-- What is required --
Return verbatim the run of lines that opens with the line holding "Home (9, 58)" and closes with the last line of the records.

(Collected data)

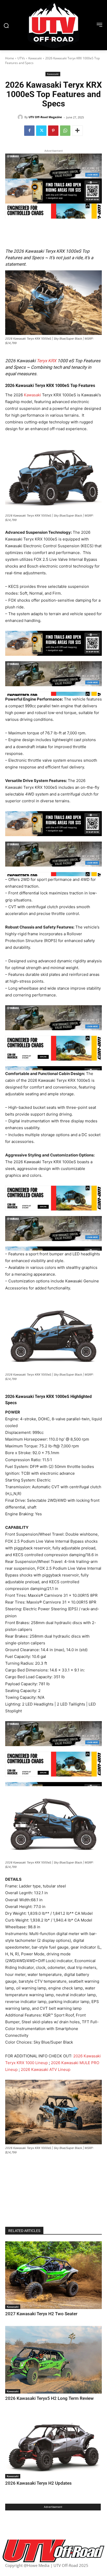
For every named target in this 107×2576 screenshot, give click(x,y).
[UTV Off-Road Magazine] (21, 117)
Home (9, 58)
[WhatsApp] (65, 130)
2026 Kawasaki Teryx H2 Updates (38, 2483)
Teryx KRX (46, 360)
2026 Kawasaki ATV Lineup (45, 2069)
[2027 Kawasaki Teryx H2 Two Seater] (53, 2275)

-- Task output --
Home (9, 58)
[WhatsApp] (65, 130)
2026 Kawasaki Teryx H2 Updates (38, 2483)
Teryx KRX (46, 360)
2026 Kawasaki ATV Lineup (45, 2069)
[2027 Kawasaki Teryx H2 Two Seater] (53, 2275)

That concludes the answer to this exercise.